Read that range again. A 93-point swing means a model that essentially never corrects its own assertion will almost always correct the same assertion when it arrives wearing someone else’s role tag. The “self-correction is weak” literature has been measuring a role-label artifact and calling it a reasoning limitation. The model can do the verification. It just won’t aim the skepticism inward, because the chat template told it the inward content is its own committed position.

This explains a frustration anyone running reflection loops has felt: you append “review your previous answer for errors” and the agent confidently re-ratifies its mistake. Of course it does. You handed the flawed reasoning back to the same role that authored it. You changed the instruction, not the byte that matters — the role boundary.

Localization is the other half of the problem

Even when an agent is willing to look for errors, it struggles to find where in a long trajectory the error happened. AgentHallu built a benchmark for exactly this: 693 annotated trajectories across seven agent frameworks and five domains, with a taxonomy splitting hallucinations into planning, retrieval, reasoning, human-interaction, and tool-use categories. The task is attribution — point at the responsible step and explain why.
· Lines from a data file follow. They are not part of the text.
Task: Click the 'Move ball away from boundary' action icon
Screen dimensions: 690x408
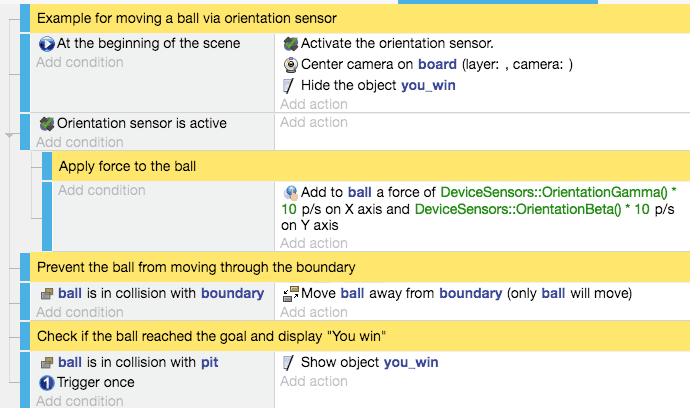Action: point(290,294)
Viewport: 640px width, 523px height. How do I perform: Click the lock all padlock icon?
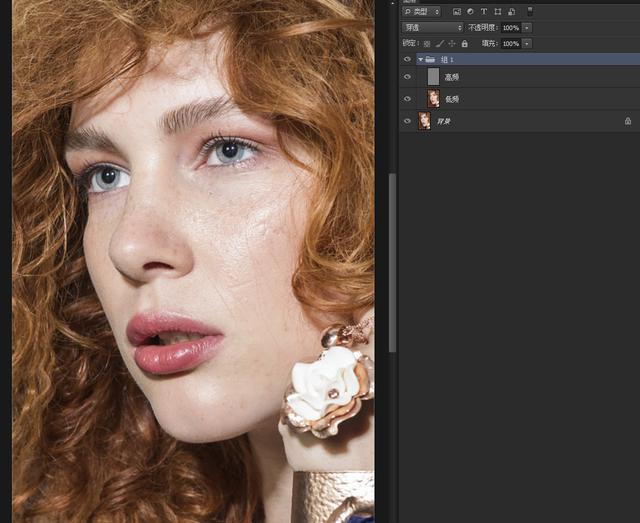[x=464, y=44]
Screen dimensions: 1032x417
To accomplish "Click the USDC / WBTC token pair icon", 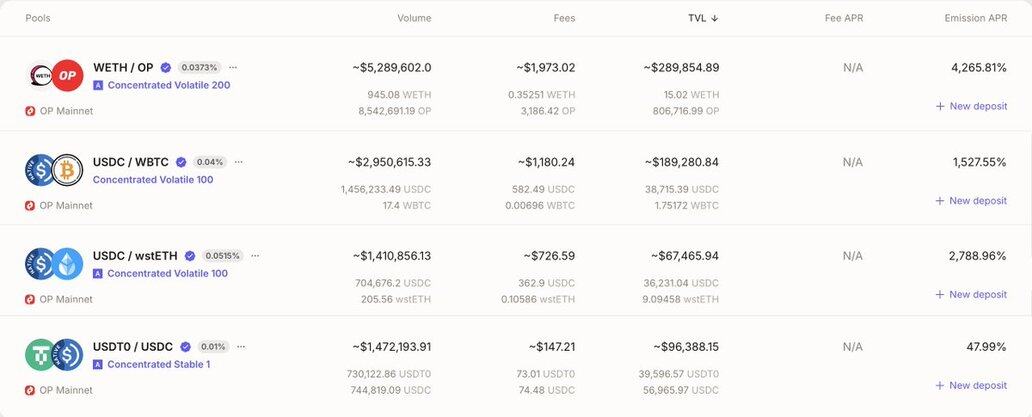I will click(54, 170).
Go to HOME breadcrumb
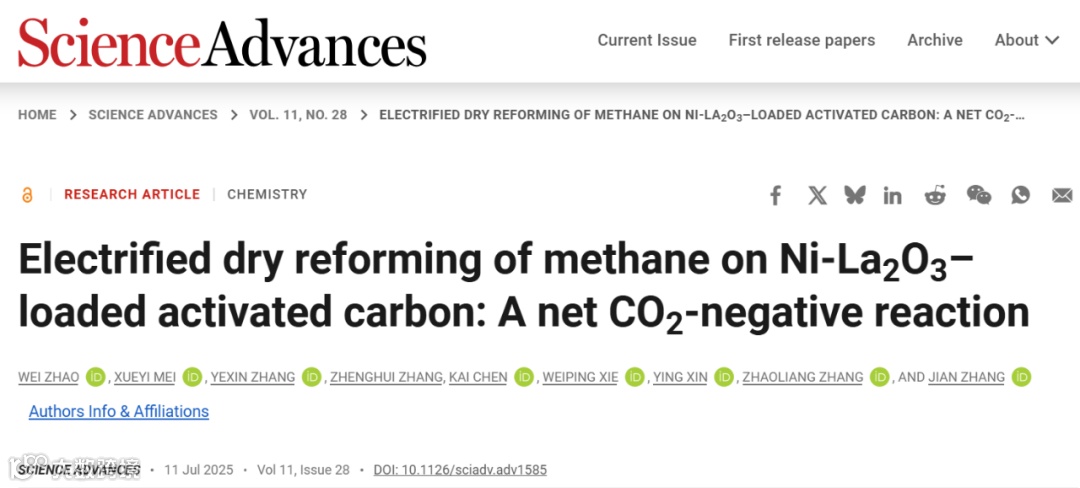 (37, 115)
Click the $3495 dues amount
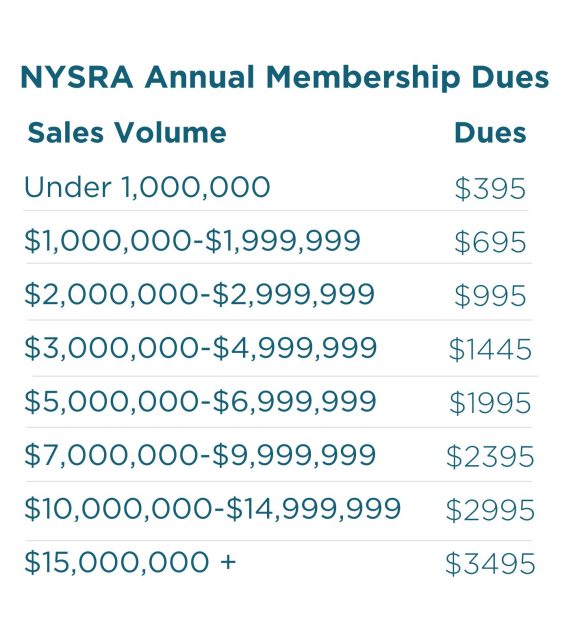Viewport: 569px width, 640px height. pyautogui.click(x=490, y=563)
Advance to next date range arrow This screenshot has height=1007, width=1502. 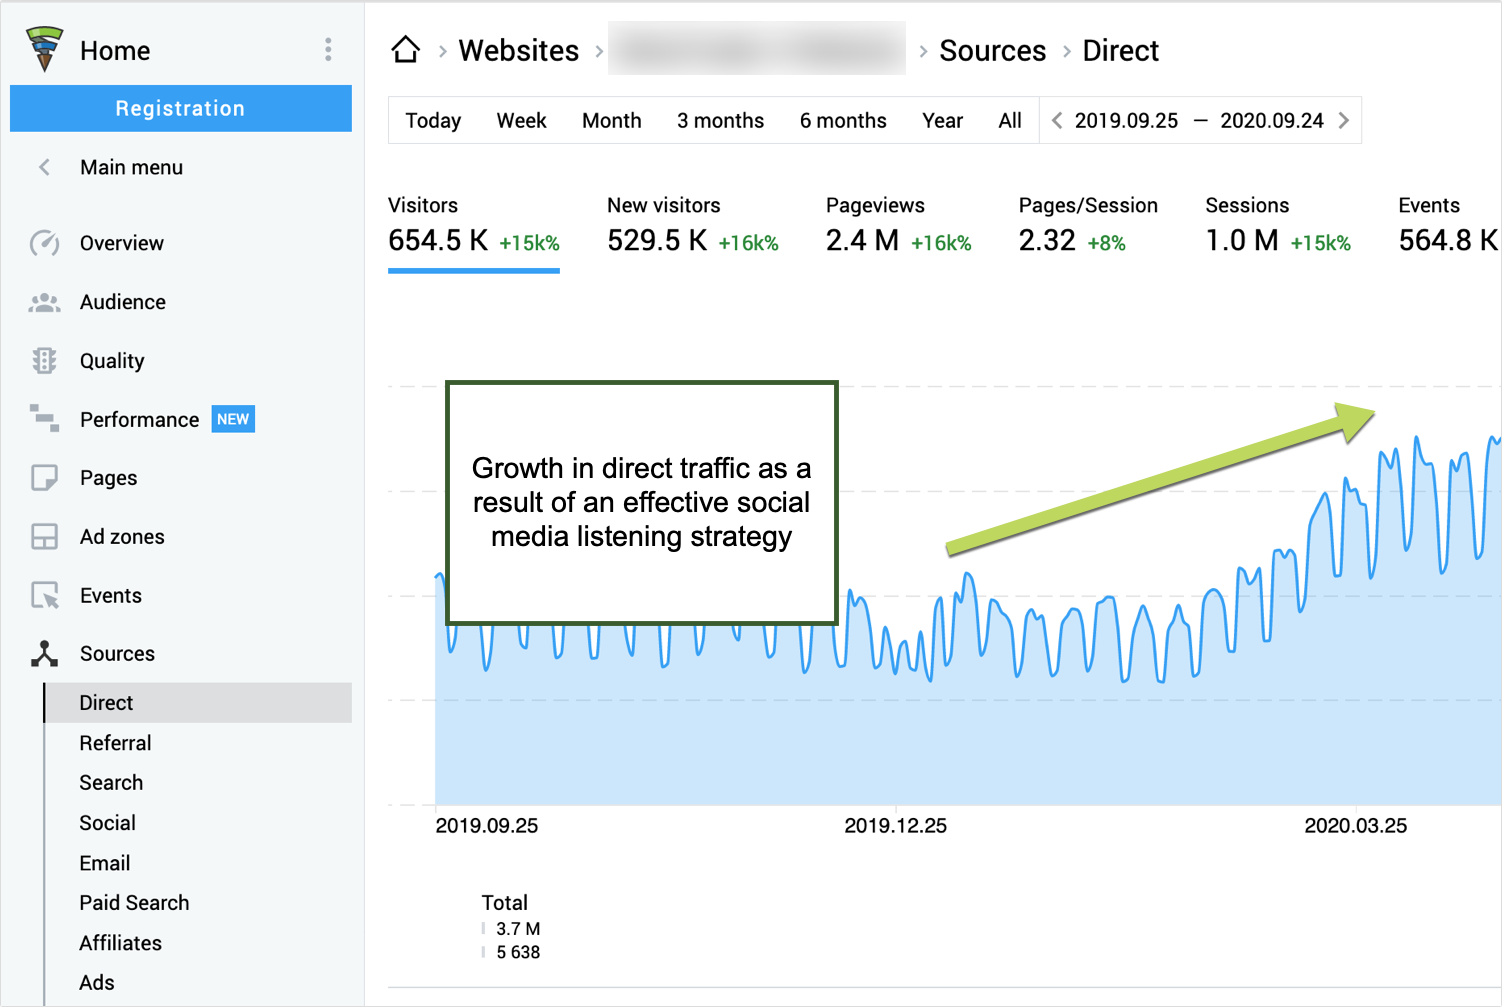[1344, 121]
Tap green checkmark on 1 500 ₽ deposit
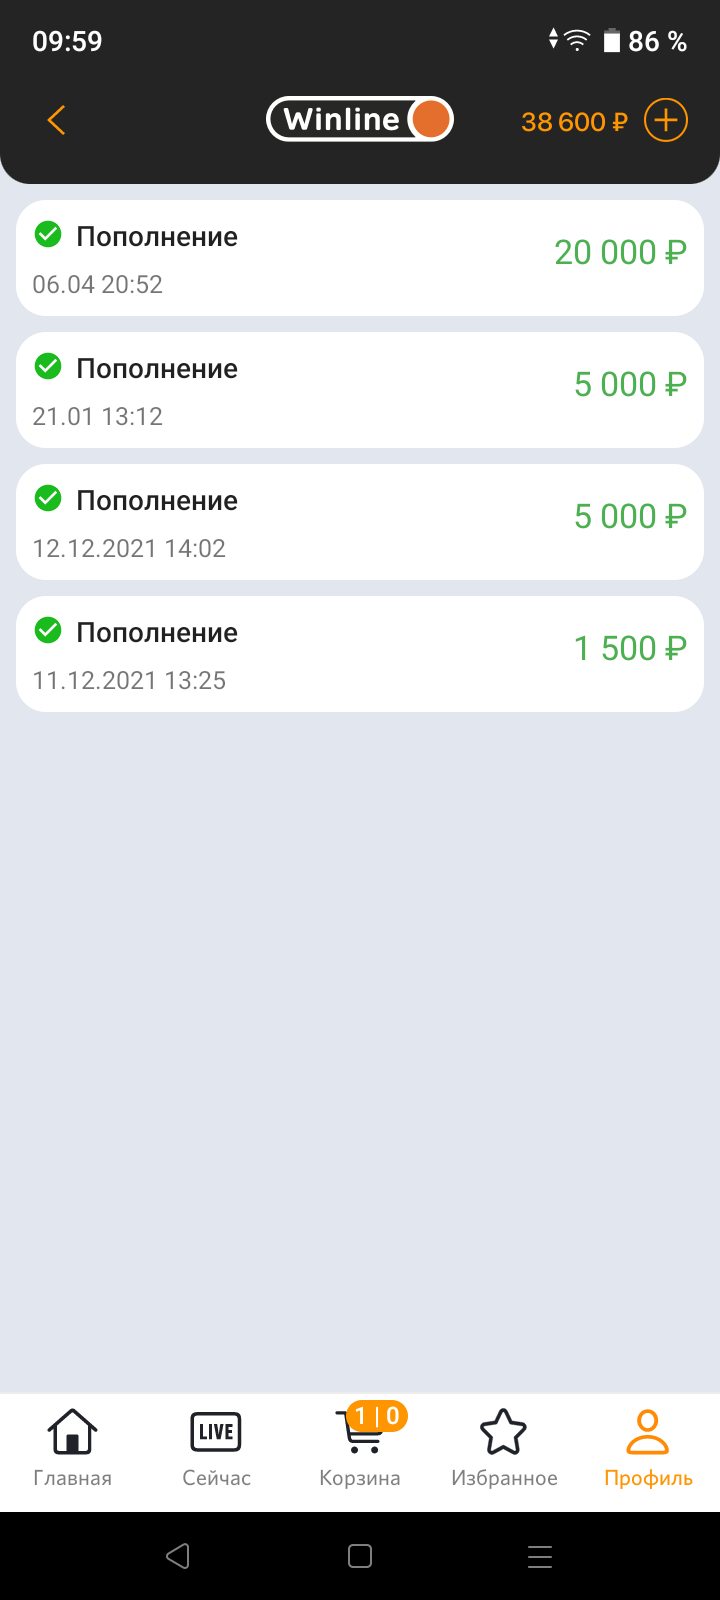The image size is (720, 1600). 48,631
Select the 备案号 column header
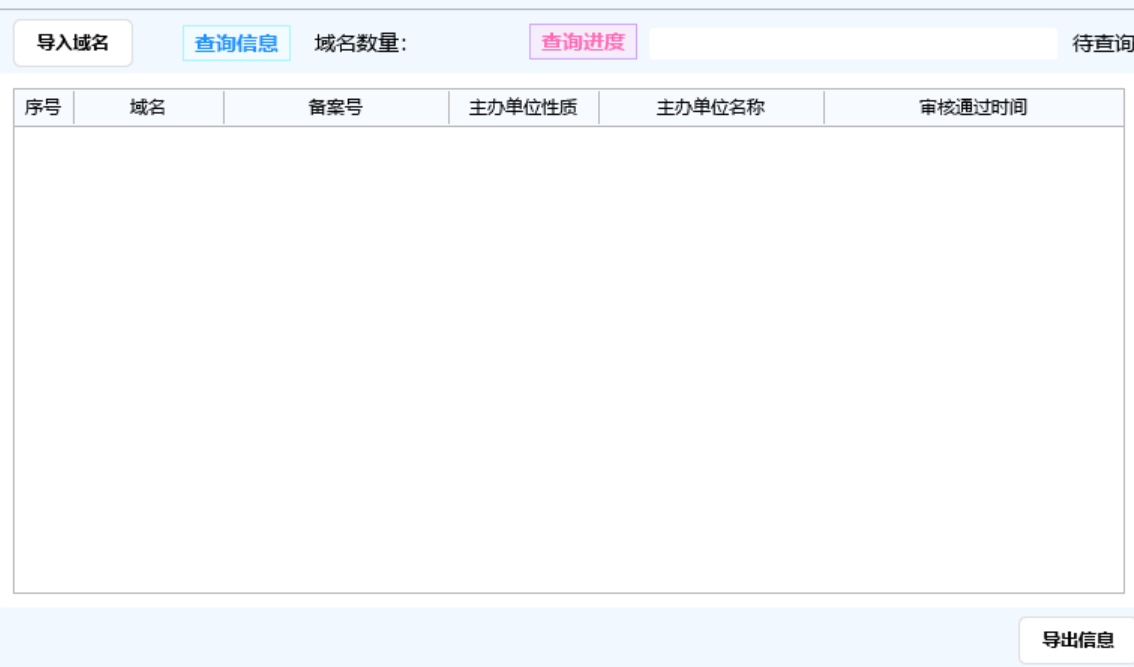The width and height of the screenshot is (1134, 667). click(x=335, y=108)
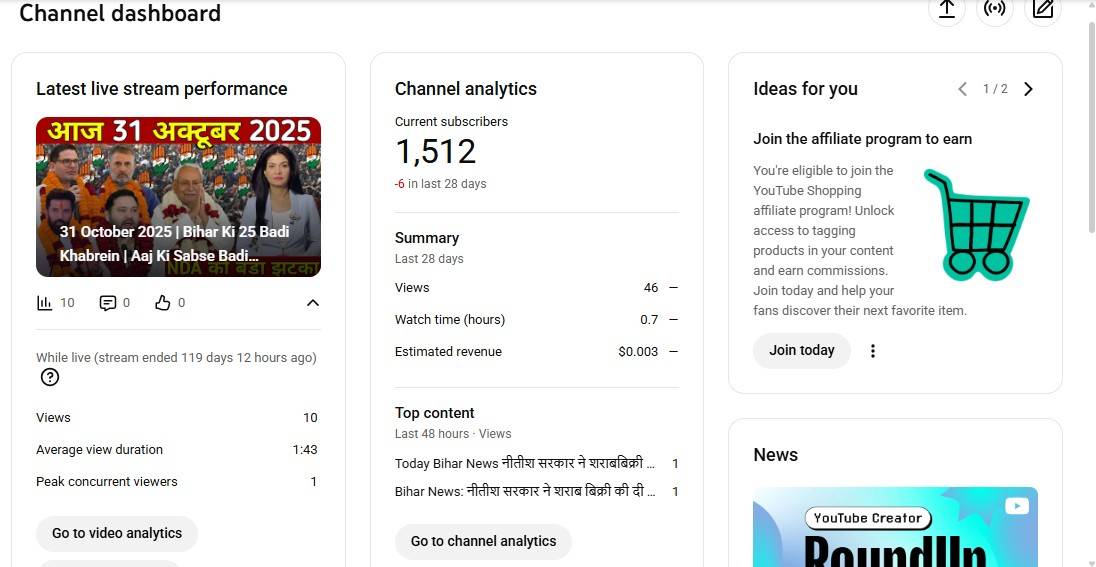Collapse the live stream stats chevron
This screenshot has width=1096, height=567.
pyautogui.click(x=312, y=303)
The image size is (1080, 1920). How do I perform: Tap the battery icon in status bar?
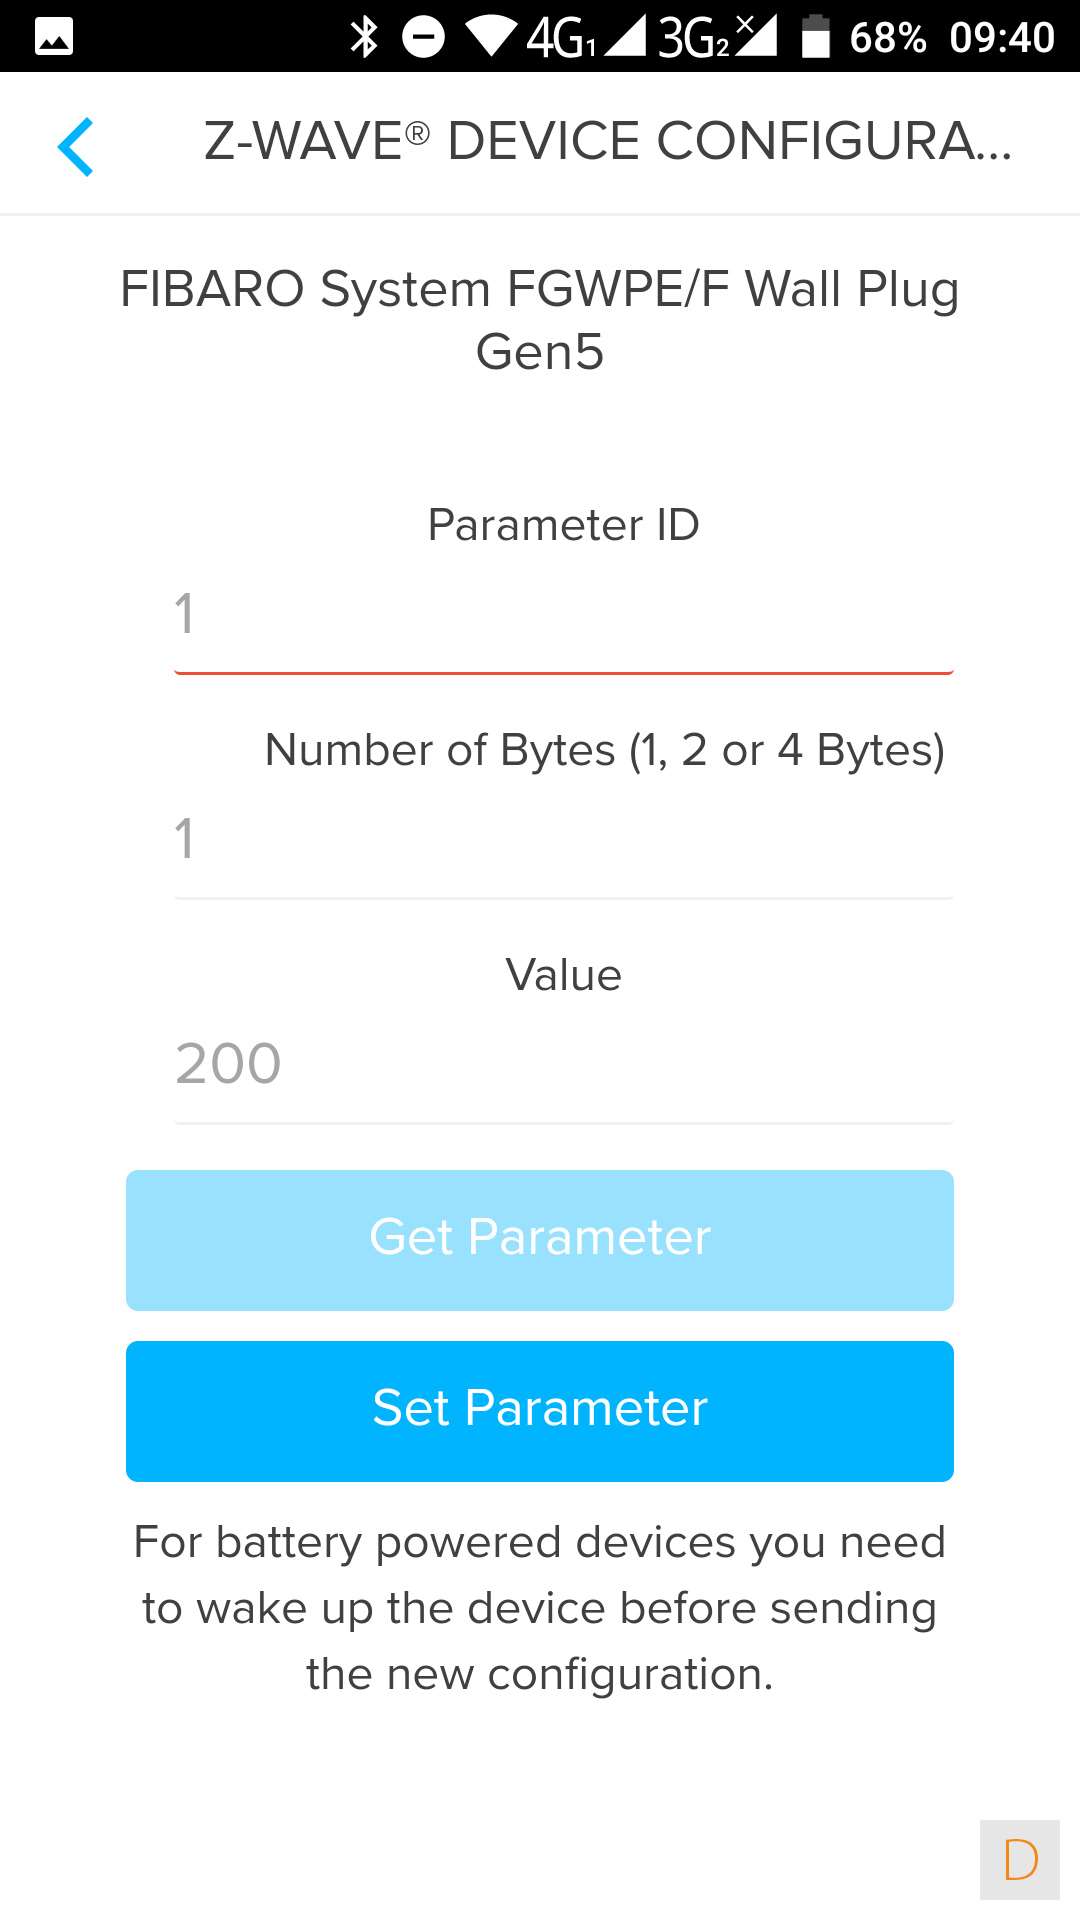pyautogui.click(x=816, y=37)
The best of 13 evaluated models hit 41.1% step-localization accuracy. Tool-use hallucinations — a fabricated API result, a misread function output — were the hardest at 11.6%. So the two failure modes compound. Your agent won’t second-guess its own claim because of the role label, and even a dedicated reviewer pointed at the full trace can only finger the guilty step four times in ten, and almost never when the lie is buried in a tool call. The most consequential errors in a tool-using agent are the ones the system is structurally worst at attributing.

What this means for architecture

The two papers converge on the same engineering instruction: stop asking a role to grade its own output. Self-critique inside one context is the anti-pattern. The fixes, in rough order of cost:

  • Re-role the claim, don’t re-prompt it. The cheapest intervention in the self-correction paper required no training and no second model — just moving the claim out of the agent’s own role before asking for review. If your framework lets you re-inject prior reasoning as a tool result or a user turn rather than as assistant history, you may recover most of that 23–93 point gap for free. Notably, which external role works best was task-dependent (memory framing helped math; plain user messages helped logical deduction), so this is a knob to tune, not a constant.
  • Make the critic a genuinely separate agent. A subagent with its own context window and a “you are reviewing another system’s work” framing isn’t just cleaner separation — it puts the claim in an external role by construction. This is why planner/executor/critic splits outperform single-context reflection, and now we have a mechanistic reason rather than a vibe.
  • Audit localized evidence instead of regenerating. Auditing Multi-Agent LLM Reasoning Trees (February) reports that examining targeted slices of a reasoning tree beats both majority vote and full-solution LLM-as-judge, at roughly half the input tokens. Given how badly models localize errors unaided, structuring the trace so the auditor is handed candidate steps — rather than asked to find them in a wall of text — is doing the hard part for it.

There’s a tempting overreach to resist. None of this says a separate critic is reliable — 41% localization is still a failing grade. What changed is that we now know a large chunk of the self-correction gap is addressable with plumbing, not model upgrades. If you’re paying for a second model pass to review the first, and you’re feeding the review back into the same role, you’re paying for the illusion. Re-role first, then measure whether you still need the second model at all.

The broader trend, captured in the Agent-as-a-Judge survey from January, is that evaluation is becoming a first-class architectural component with its own planning, tools, and memory. The role-label result is the sharpest practical lever to come out of that line of work this month: the boundary between “my reasoning” and “evidence to be checked” is not a philosophical distinction to your model. It’s a token. Put your claims on the right side of it.